I disagree that "you shouldn't change for the person you love", and here's why...


"Don't go in to a relationship thinking that the person will change."

"Don't expect someone to change for you."

"Don't think that they'll change because they love you."


I have heard all of these statements (and more!), and frankly,

I disagree.


1.  Relationships are built on the foundation of selflessness and forgiveness and grace.  

With any and all types of abuse aside, there really aren't exceptions to people not changing for their relationship / significant other.. unless they are simply selfish and unwilling to better themselves.
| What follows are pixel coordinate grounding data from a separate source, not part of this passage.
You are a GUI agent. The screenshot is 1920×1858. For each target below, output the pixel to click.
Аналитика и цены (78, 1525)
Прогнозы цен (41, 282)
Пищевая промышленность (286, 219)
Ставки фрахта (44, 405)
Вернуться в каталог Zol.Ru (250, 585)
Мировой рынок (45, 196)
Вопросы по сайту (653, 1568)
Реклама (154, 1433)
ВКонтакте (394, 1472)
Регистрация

In a world where we are taught that "if they love you, they will accept you for who you are", I say "if they love you, they will challenge you to be a better version of your self, and love you along the way".

Yes, there are unhealthy expectations, like "I want him to always be affectionate with me" or "I want her to play video games with me".  These are unreal, based solely on the fact that not all humans enjoy being affectionate 24/7 or playing video games.  

But on the other hand, there are healthy expectations - such as maintaining a budget, taking care of our bodies (skincare routine, yoga, going to the gym), learning how to cook, or (my personal favorite) learning how to communicate.  Oh now that's a fun one.  Especially for new couples.  And it's also a good example of "changing"...

At the beginning of every relationship, lots of information and details are shared.  Most of them are done from excitement or simply having conversational rabbit trails.  But after a certain period of time together (this is different for every couple), there will always be that moment of disagreement, head-butting, or even feelings being unknowingly hurt.  This is where communication comes in.  And not just how you communicate, but how your significant other will receive it.  If one half of this couple is very assertive and expresses their thoughts very boldly and straightforward, the other half may take it as a harsh reprimand or as a deal-breaker due to how they receive this information.  And thus begins the "communication conversation".  In a healthy relationship, that conversation would end with both partners being willing to adapt to the others' preferred way of communicating - due to their personality, sensitivity and skill of understanding.  This is a perfect example of changing for one's partner.  It is not an unhealthy ask.  It is an adaptable change for the good of the relationship.


2.  Changing for someone and for your relationship takes time and effort.  Learning about the other person, their likes, dislikes, love languages, best way to communicate, their preferred way to process things, etc. all comes with time.  But you also need to pay attention.  Couples are usually formed by two opposite individuals who, miraculously, are attracted to each other and want to do life together, and sure, the honeymoon stage is a thing.. but cultivating a healthy relationship takes intentionally focused effort over time.. and a lot more give than take.  Finding that healthy balance is something you will probably be doing for the rest of your lives together.  Why?  Because people change.  Sometimes unconsciously, sometimes intentionally.  But either way, being someone's partner means accepting and loving them throughout their journey.  Seeing and acknowledging their changes is vital too - not only to encourage them, but also to challenge them.

And I'm going to say it again: a healthy relationship cultivates growth.


3.  When you and your partner communicate to each other: what makes you feel certain types of ways, what makes you feel loved, what makes you irritated.. these should not be listed as complaints or accusations.  Rather, they are ways of letting you know what needs attention, what needs to be corrected, or what would benefit your relationship most and create a grander future for the two of you together.  Take time to listen and discover how you can love your partner in and through a way that they communicate with you.  This will not only affect your relationship, but also your self.  And what better quality to have in your significant other than to be challenged by them to be a more refined version of you?



4.  I read a quote somewhere recently that said "The most important thing you should know about relationships is that a healthy one won't hurt".. and again, I disagree.  Why?  Because a healthy relationship doesn't just blossom from two individuals loving each other.  A healthy relationship takes work.  It takes messy work.  Hard conversations will have to be had.  Triggers will need to be identified.  And major, major trauma will be unearthed.  These are all good and necessary.  But it will hurt.  And if you have been blessed with a partner who understands the depths of these relationship growth spurts, then you will both realize and see the need for: change.  Relationships have a way of bringing things to light that you never thought you would have to deal with.  It will bring out character traits in yourself that you didn't even know you had.  It will get messy.  It may even get ugly.  But the beauty of healthy relationships is that trust and dependence on your partner to love you through those uncomfortable times.  Yes, they may call you out on your shit and be like "hey that's a problem", but trusting that they will do so out of love and be willing to help you in whatever way you need them to.. now that is something worth fighting for.  

Your partner can't change you.  But they can help you address areas in your life that need to change.  And when you acknowledge your faults and shortcomings (which is never easy), the intentional growth can start to happen.  You can and should change for the person you love, but first, you need to change for your self.  It will not only benefit you, but also your partner and your relationship together.